### Problem to work on
Nothing but the lines from the one containing "How do I perform: Click" to the end of the records that follow should be transcribed, each exactly, with the pictures left out.

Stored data
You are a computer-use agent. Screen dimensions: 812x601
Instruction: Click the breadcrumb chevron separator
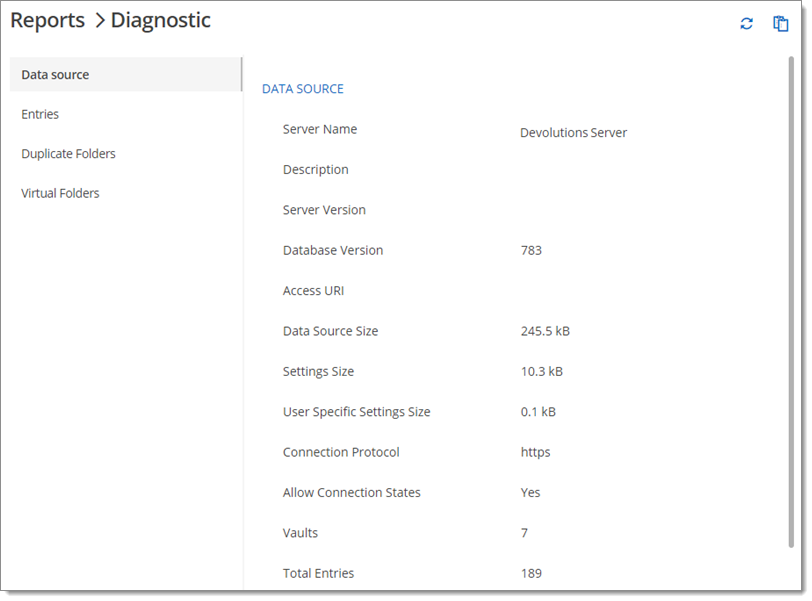coord(99,21)
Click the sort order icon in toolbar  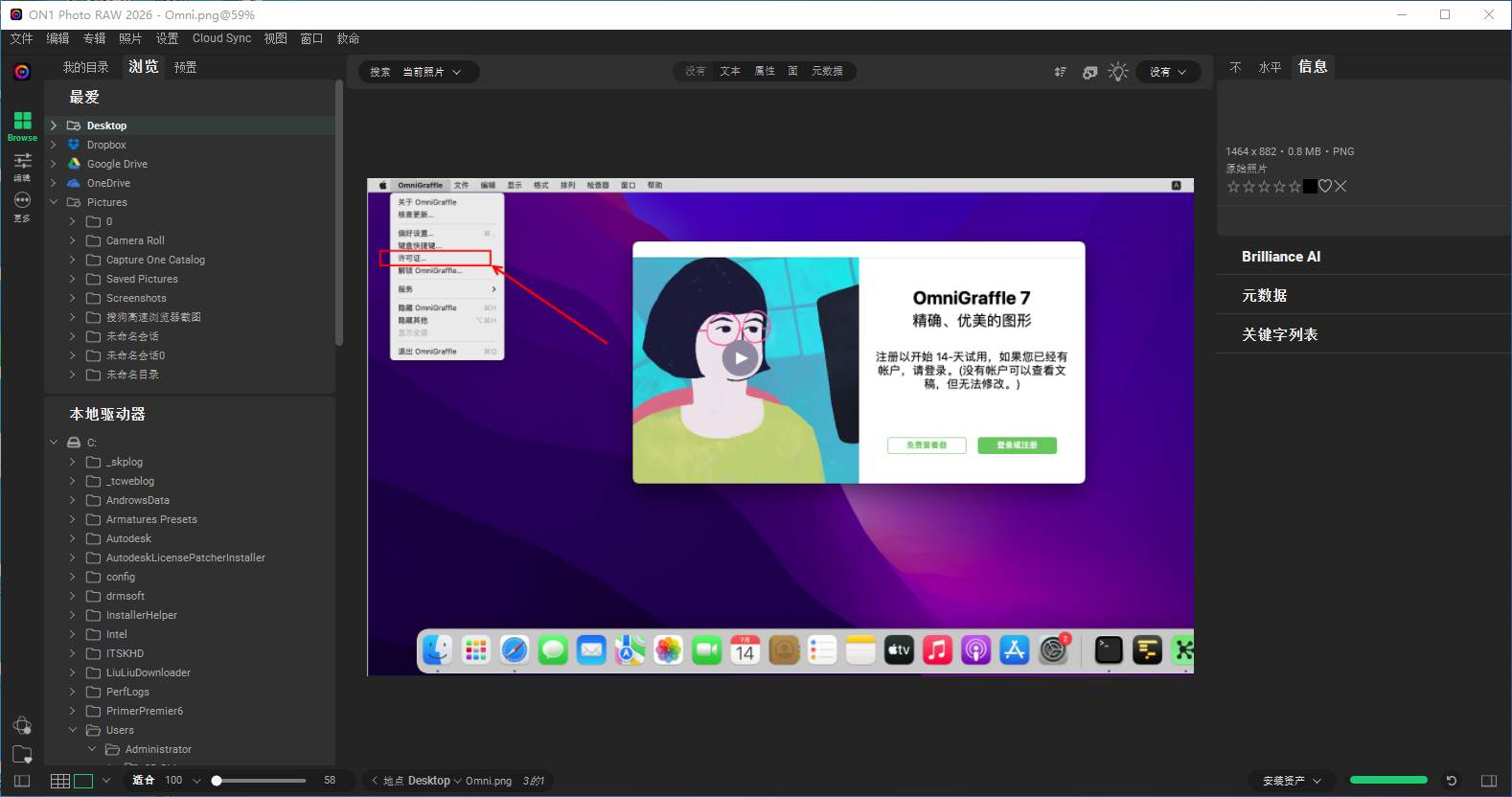pos(1061,72)
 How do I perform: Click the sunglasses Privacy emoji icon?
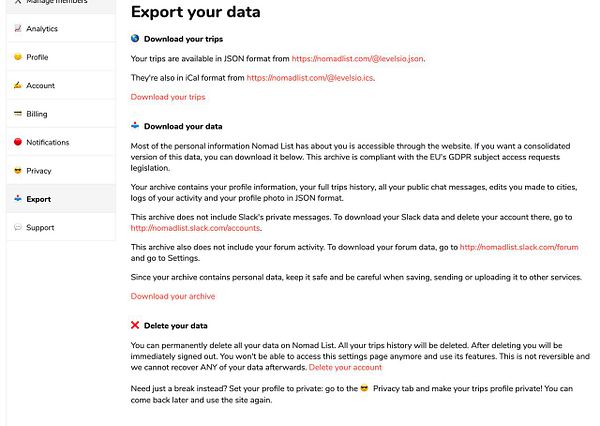pos(18,170)
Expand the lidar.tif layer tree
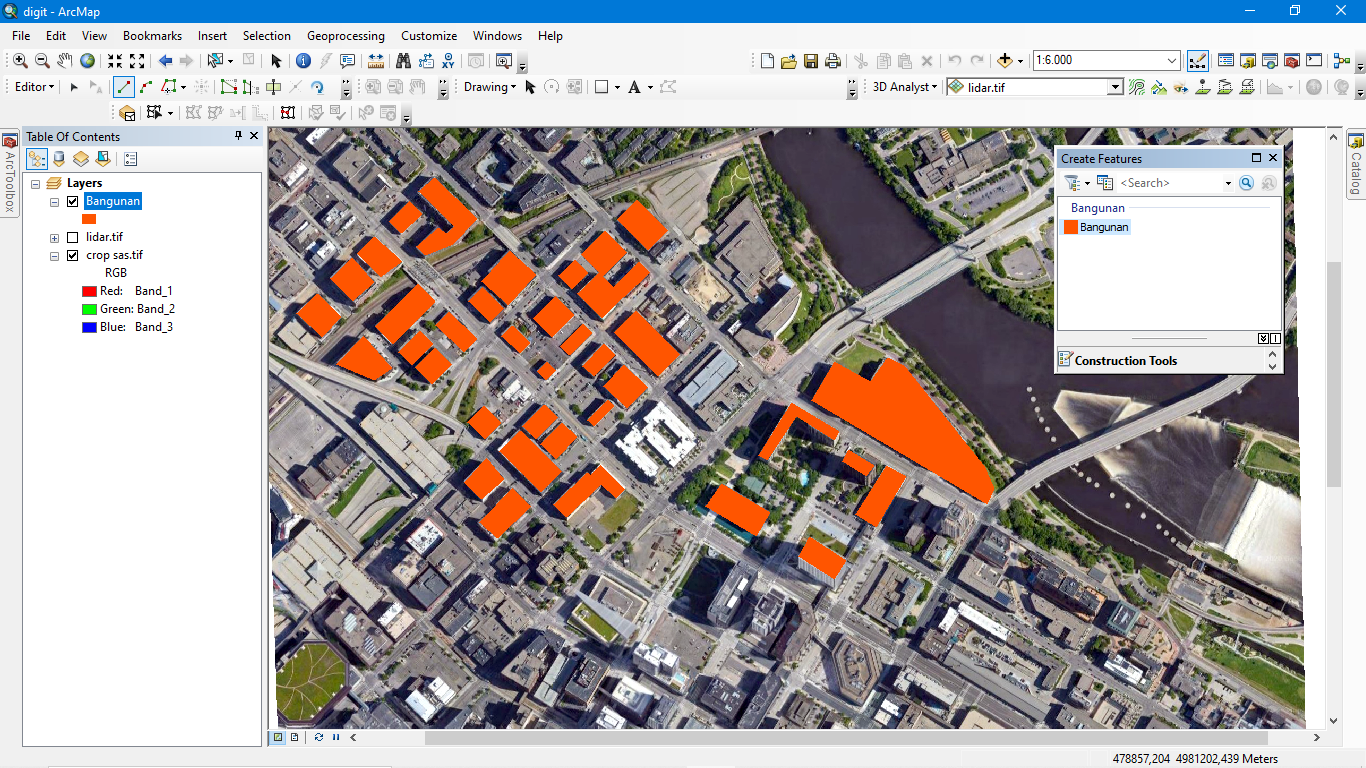This screenshot has height=768, width=1366. point(54,238)
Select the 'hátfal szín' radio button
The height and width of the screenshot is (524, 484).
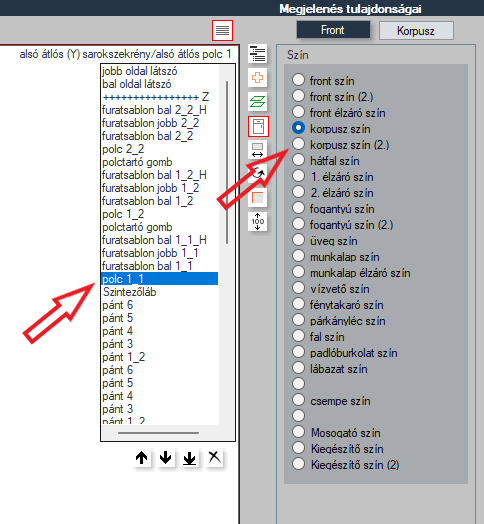point(298,160)
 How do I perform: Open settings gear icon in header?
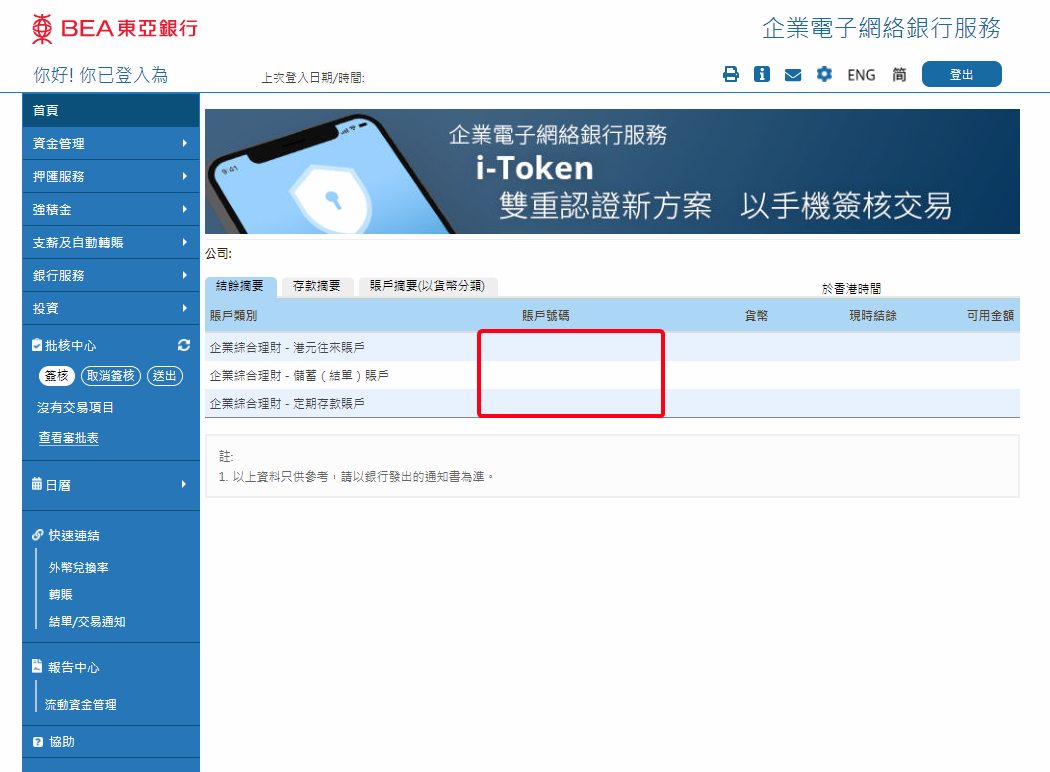coord(824,74)
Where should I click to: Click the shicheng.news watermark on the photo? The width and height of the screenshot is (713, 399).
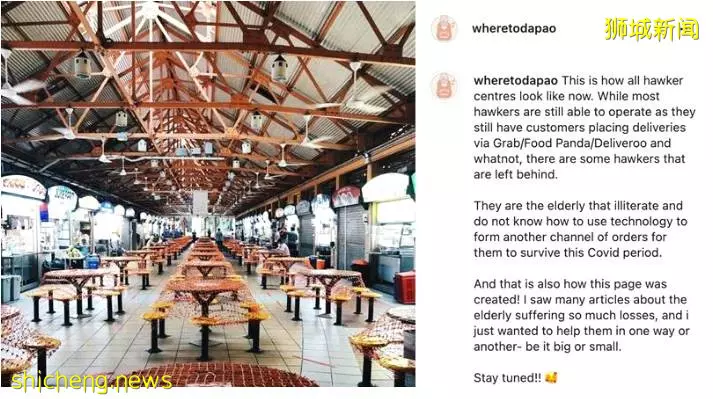tap(91, 380)
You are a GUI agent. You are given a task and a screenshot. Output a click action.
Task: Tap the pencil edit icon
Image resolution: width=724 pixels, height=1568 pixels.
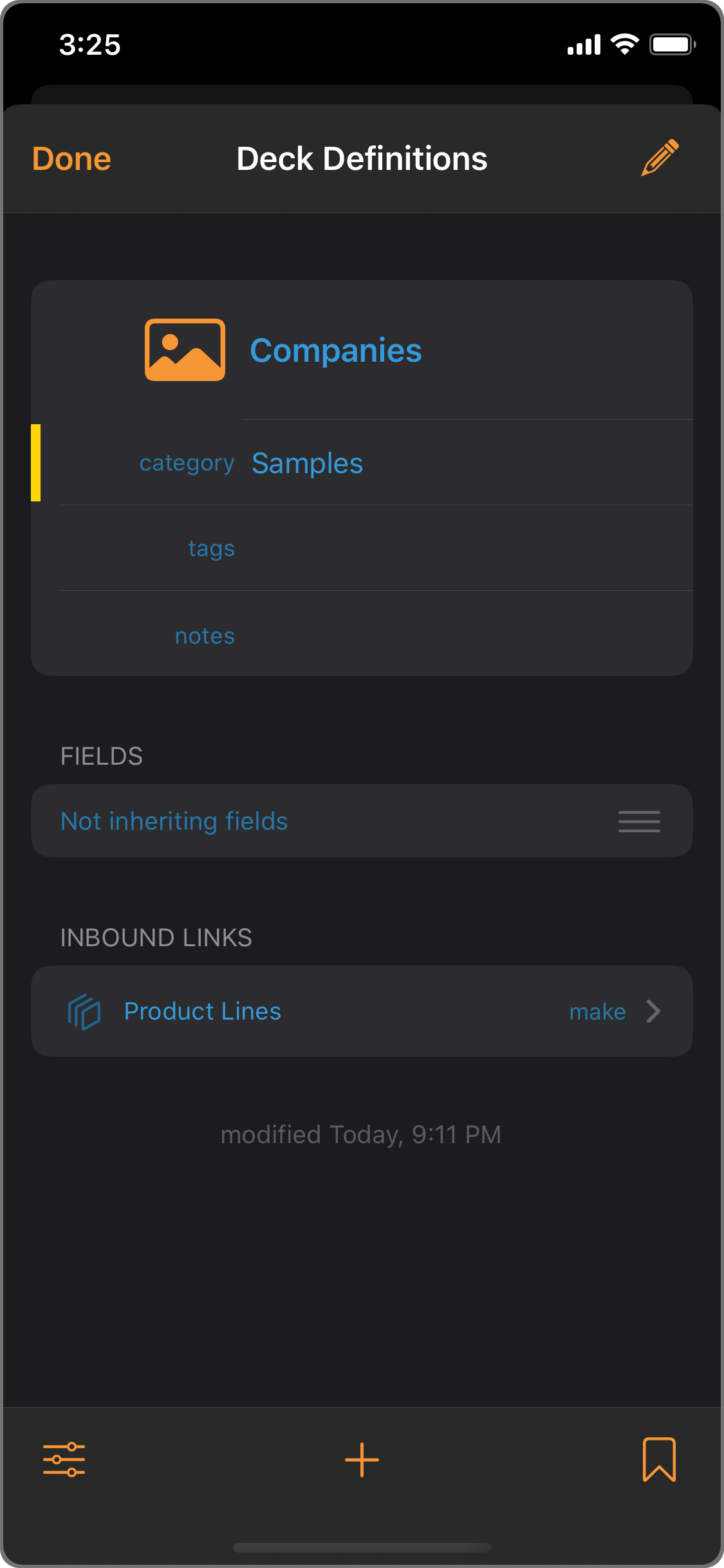(x=660, y=158)
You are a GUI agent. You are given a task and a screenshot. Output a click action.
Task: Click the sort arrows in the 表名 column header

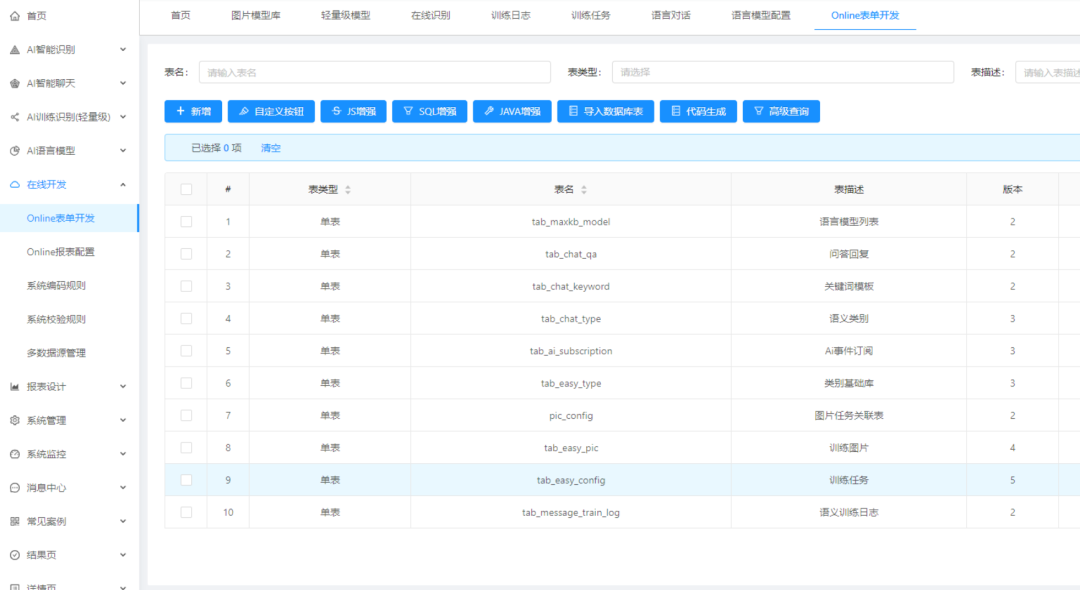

### Solved exercise
 How do I perform: Click the sunglasses Privacy emoji icon?
pos(18,170)
Expand the lidar.tif layer tree
This screenshot has height=768, width=1366. point(54,238)
Select the 'hátfal szín' radio button
The height and width of the screenshot is (524, 484).
point(298,160)
 How do I perform: Open settings gear icon in header?
coord(824,74)
Where should I click to: Click the shicheng.news watermark on the photo? The width and height of the screenshot is (713, 399).
tap(91, 380)
You are a GUI agent. You are given a task and a screenshot. Output a click action.
Task: Tap the pencil edit icon
Image resolution: width=724 pixels, height=1568 pixels.
(x=660, y=158)
You are a GUI agent. You are given a task and a screenshot. Output a click action.
Task: Click the sort arrows in the 表名 column header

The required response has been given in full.